En la primera parte de este artículo se abordó la aparente crisis que afecta a las religiones, principalmente las de denominación cristiana, y que algunos sectores del cristianismo suelen llamar al fenómeno “La apostasía de los últimos tiempos”. El término “Apostasía” hace referencia a la renuncia de una persona a sus convicciones de fe, a su afiliación religiosa o política. En este caso, la apostasía que experimenta el mundo occidental se refiere a la separación voluntaria de los hombres con los dogmas cristianos y no así con las creencias en otras doctrinas. Es cierto que en casi todo el mundo occidental se está experimentando una negación a la fe cristiana, sin embargo dicha deserción no es armónica con el sentimiento de religiosidad que impera en el orbe. Las sectas, las creencias en la Nueva Era, el retorno al paganismo o a la adoración de dioses antiguos, la mitología, las prácticas de meditación trascendental, el gnosticismo, entre otras expresiones de la espiritualidad van en aumento.
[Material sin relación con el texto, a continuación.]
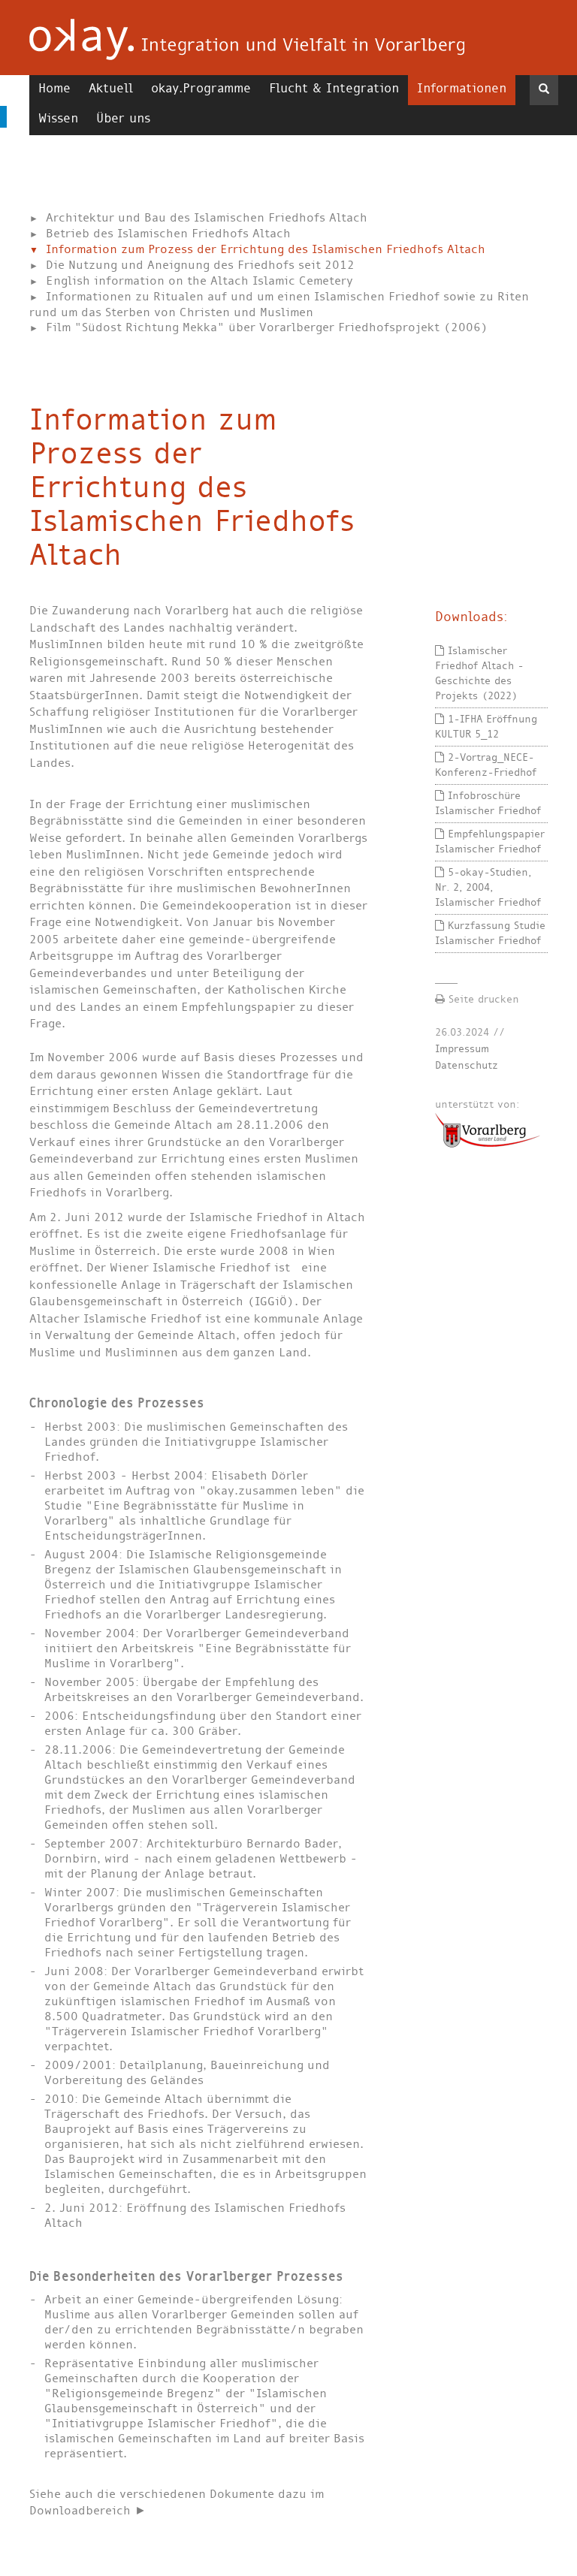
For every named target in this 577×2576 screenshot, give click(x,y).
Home (54, 88)
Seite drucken (482, 999)
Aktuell (111, 88)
El cristianismo parece perder el imperio de la religiosidad y, a la par de aquella terrible desventura, crecen las creencias en cuestiones que rayan casi en la superstición. El profesor de teología y sociología de la religión, Stephen Bullivant, sorprendido ante la deserción de cristianos en Europa aseveró “que lo más sorprendente de todo es la inmensa cantidad de personas que se declaran sin religión y que frente a dicho fenómeno los lideres eclesiásticos deben prestar pronta atención si es que quieren mantener viva la religión cristiana”. Al menos en Europa, el declive de la religión cristiana es innegable, estimándose que menos del 40% de las personas son auténticamente cristianas.
Se cuestiona la opulencia que muestra el Vaticano y las páginas oscuras que escribiera la iglesia en tiempos de la inquisición; todo ello en razón de un Cristo que predicara todo lo contrario
La desestimación del cristianismo se refleja esencialmente en la fuerza que vienen tomando algunas corrientes sociales y de pensamiento que entrarían en pugna con los valores cristianos. Uno de ellos son los derechos que vienen adquiriendo, cada vez más, las comunidades LGBT. Para un cristiano, es irreconciliable la unión homosexual con el precepto divido de las nupcias entre un hombre y una mujer, sin embargo, las relaciones homosexuales en occidente ya no solo son vistas como algo normal, sino que en muchos países han alcanzado legalidad y hasta aquiescencia por parte de algunas iglesias “cristianas”.
El aborto, por otro lado, es para los cristianos un acto de terrible inmoralidad cuya ejecución es considerada como un pecado mortal. No obstante a la posición firme de la iglesia, los abortos, llevados a cabo en circunstancias muy particulares, vienen aprobándose en una significativa lista de países. La legalización de las drogas, las ideologías de género y la condición cada vez más decadente de la moralidad social son signos inequívocos de que el mundo ha sustituido a Dios por otras convicciones.
Ante esta realidad, motivo de celebración para algunos pero objeto de preocupación para otros, debemos preguntarnos ¿Qué ha ocurrido que el mundo cada vez más pierde su fe cristiana y desdeña sus valores? La respuesta la podemos hallar quizás en el hecho de que aquellos que están llamados a dar buen ejemplo de la fe que profesan son precisamente los que violan, a veces impunemente, los valores que dicen atesorar. Se hace incomprensible para muchos que siendo el cristianismo una doctrina moral que prefigura la pobreza, o al menos la austeridad, como un valor casi divino sea precisamente el medio que muchos prelados, o ministros de las iglesias protestantes, utilicen para enriquecerse a costa de la fe ajena. Es indignante, para otros, que cada día más surjan denuncias de que el clero de la iglesia católica esté plagado de individuos de sexualidad desviada, incurriendo algunos en el crimen de violación no solo de mujeres, sino incluso de niños inocentes. Se cuestiona la opulencia que muestra el Vaticano y las páginas oscuras que escribiera la iglesia en tiempos de la inquisición; todo ello en razón de un Cristo que predicara todo lo contrario.
Son aquellos comportamientos por parte de los “representantes de cristo en la tierra” que han hecho mermar la fe de miles y miles de personas que se autoproclaman incrédulas de los sermones de una religión incoherente; prefiriendo en cambio construir su espiritualidad desde perspectivas un poco más íntimas y personales. Lo que las iglesias no dicen es que están en declive, que necesitan con urgencia volver a la mística del cristianismo primitivo, aquel que fue capaz de conquistar los corazones de miles y millones de personas sedientas de justicia y sedientas de amor, porque de lo contrario ser cristiano ya no será para muchos un motivo de orgullo, sino una razón de vergüenza y enajenación moral.